The General Agriculture Workers Union (GAWU) of Trade Union Congress (TUC) has called on the government to immediately take steps to ban the export of Cup Lump (natural rubber) materials from the country.
In a story we have produced in this edition of The Chronicle, GAWU believes job losses are imminent if government policy allows for no restriction in the purchase and export of Cup Lumps.
The General Secretary of GAWU, Edward Kareweh, explained that government policy on the rubber industry, for instance, allowed for side buyers to openly purchase Cup Lump materials and export them without paying taxes, which is killing the rubber industry.
In that direction, GAWU has appealed to the government to take immediate steps to ban the export of the product in order to save the rubber industry, and also jobs.
The call by GAWU comes at a time the only rubber processing company in the country, Ghana Rubber Estate Limited (GREL), which has large swathes of rubber plantation, was struggling to gather Cup Lump materials to feed its 25 million euro factory, because of the activities of side buyers.
Cup Lumps are white material (latex) tapped from rubber trees and processed into semi product for export.
The Chronicle takes the call by GAWU serious and expects the government, through the Ministry of Trade and Industry, to urgently consider the call.
This is because, we cannot allow side buyers of Cup Lumps to export the material, when we do not have enough as raw materials to feed our factories, from where the state gets taxes, which help to create employment for thousands of its citizens.
Last year, for instance, GREL paid millions of Ghana Cedis in corporate taxes to the government.
It is as a result of the contribution of corporate institutions, in the form of payment of statutory taxes for the development of the country, that the government needs to protect investment of investors. We cannot allow hoodlums, in the name of open market, to engage in unhealthy business practices that go to affect others. Business must be competitively healthy, and anything short of that, calls for government’s quick intervention.

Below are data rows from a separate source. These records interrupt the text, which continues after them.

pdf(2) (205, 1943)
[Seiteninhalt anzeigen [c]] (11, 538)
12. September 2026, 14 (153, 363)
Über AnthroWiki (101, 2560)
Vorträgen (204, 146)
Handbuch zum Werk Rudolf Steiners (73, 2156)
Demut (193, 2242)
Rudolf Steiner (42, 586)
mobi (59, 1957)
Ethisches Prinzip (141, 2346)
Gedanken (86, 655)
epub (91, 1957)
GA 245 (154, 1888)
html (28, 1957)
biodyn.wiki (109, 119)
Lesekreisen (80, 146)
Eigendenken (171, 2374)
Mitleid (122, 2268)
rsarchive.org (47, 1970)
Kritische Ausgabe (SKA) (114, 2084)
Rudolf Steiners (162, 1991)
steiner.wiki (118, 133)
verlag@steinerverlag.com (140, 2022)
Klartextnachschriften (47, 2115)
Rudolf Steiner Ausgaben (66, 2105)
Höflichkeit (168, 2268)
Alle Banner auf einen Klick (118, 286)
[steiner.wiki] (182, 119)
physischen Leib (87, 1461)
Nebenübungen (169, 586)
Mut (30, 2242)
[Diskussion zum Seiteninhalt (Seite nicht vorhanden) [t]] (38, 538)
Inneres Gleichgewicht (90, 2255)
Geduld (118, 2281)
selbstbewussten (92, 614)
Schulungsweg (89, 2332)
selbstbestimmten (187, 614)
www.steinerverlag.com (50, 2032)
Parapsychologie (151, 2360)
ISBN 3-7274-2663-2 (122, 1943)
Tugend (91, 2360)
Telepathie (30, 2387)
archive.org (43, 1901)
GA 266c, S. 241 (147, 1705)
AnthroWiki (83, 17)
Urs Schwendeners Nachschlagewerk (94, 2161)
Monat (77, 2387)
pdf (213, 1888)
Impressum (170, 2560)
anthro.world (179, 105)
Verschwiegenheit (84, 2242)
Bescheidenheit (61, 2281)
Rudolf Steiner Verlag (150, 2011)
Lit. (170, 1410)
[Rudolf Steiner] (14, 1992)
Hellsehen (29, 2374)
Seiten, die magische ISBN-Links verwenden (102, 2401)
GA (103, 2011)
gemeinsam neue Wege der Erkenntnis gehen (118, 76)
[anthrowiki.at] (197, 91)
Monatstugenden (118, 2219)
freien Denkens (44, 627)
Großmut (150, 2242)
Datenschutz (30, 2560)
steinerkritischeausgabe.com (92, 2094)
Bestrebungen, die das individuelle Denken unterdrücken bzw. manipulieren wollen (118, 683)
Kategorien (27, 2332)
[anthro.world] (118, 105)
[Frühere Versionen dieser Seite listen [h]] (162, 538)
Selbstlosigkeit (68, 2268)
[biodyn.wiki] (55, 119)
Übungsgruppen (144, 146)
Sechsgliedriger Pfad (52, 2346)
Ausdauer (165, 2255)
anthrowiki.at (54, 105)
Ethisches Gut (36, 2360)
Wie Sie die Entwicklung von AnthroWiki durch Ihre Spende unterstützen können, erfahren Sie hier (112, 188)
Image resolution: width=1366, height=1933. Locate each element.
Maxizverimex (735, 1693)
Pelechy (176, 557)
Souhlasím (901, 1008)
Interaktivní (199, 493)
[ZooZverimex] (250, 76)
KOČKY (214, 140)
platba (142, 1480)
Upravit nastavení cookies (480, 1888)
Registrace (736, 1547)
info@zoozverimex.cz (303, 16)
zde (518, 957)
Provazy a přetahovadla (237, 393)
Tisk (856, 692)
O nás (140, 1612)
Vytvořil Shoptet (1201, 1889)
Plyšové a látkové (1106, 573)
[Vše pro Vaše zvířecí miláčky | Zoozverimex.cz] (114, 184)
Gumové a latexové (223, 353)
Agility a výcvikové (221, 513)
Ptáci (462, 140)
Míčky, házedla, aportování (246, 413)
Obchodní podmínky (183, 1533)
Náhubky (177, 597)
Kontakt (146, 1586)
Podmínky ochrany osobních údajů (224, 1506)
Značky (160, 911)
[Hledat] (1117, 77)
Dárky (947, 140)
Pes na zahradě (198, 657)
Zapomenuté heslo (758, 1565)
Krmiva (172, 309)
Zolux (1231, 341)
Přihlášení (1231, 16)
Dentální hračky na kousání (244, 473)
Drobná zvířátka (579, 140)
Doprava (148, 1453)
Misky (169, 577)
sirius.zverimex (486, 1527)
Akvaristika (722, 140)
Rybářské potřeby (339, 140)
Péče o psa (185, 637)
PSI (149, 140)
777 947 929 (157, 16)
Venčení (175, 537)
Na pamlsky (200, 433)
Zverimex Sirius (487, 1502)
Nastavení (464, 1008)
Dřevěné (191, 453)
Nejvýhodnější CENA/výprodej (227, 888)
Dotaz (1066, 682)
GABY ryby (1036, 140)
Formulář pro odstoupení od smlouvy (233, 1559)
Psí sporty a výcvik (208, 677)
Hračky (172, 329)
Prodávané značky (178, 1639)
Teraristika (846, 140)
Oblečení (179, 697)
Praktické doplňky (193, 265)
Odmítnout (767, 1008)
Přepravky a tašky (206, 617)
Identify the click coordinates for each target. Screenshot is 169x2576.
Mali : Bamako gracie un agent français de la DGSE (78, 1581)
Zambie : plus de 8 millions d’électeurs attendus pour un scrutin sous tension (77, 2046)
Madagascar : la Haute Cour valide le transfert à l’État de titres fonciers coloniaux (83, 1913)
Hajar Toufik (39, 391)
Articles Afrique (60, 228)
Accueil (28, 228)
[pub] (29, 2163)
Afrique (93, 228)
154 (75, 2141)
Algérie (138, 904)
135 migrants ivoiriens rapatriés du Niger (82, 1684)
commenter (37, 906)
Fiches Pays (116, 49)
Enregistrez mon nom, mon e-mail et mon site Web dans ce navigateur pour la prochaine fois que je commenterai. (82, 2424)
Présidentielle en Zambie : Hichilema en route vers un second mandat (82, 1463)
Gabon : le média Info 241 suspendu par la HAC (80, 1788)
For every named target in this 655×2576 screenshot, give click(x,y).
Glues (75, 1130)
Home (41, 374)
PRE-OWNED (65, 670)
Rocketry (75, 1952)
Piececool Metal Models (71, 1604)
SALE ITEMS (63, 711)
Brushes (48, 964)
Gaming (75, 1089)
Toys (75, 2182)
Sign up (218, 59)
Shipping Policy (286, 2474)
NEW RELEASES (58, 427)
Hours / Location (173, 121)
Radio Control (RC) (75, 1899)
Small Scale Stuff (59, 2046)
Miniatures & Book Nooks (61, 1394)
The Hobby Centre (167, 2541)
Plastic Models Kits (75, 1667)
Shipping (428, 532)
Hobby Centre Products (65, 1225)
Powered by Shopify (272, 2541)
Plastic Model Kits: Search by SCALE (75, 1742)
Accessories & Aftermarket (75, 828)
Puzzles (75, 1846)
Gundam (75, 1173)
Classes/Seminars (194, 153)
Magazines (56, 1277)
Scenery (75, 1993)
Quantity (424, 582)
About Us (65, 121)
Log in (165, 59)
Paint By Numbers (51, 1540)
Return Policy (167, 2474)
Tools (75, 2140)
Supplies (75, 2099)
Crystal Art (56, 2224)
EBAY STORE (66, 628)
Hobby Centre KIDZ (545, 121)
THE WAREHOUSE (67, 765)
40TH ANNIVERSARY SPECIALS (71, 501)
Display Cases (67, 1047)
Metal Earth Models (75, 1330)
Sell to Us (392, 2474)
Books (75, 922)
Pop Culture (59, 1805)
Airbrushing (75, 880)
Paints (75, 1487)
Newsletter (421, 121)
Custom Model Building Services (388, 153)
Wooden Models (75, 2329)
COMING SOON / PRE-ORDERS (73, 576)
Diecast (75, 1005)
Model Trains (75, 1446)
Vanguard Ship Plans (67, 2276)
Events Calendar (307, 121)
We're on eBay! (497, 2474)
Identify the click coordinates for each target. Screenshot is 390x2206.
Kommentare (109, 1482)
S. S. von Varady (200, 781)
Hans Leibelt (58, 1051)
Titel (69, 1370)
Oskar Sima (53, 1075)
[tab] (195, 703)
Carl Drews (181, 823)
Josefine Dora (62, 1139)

In denying the government the needed revenue in the form of taxes because of the actions of side buyers of the raw material, it is important that a policy on the export of Cup Lumps is given a second look.
If GREL is struggling to gather 113 tonnes of Cup Lump materials daily to process in order to keep the over 4,000 workers it employs, then there is no need to export the material. This is, because, we only export when we have excesses.
It is as a result of this that The Chronicle is associating itself with the call by GAWU to be taken serious to save GREL and other registered rubber companies from collapsing. However, we also think GAWU just calling on government to ban the material isn’t enough.
We will expect GAWU to follow up with a petition to the Ministry of Trade and Industry, outlining and explaining with data how the rubber industry is faring, and whether the State can allow the open export of Cup Lump materials without restriction.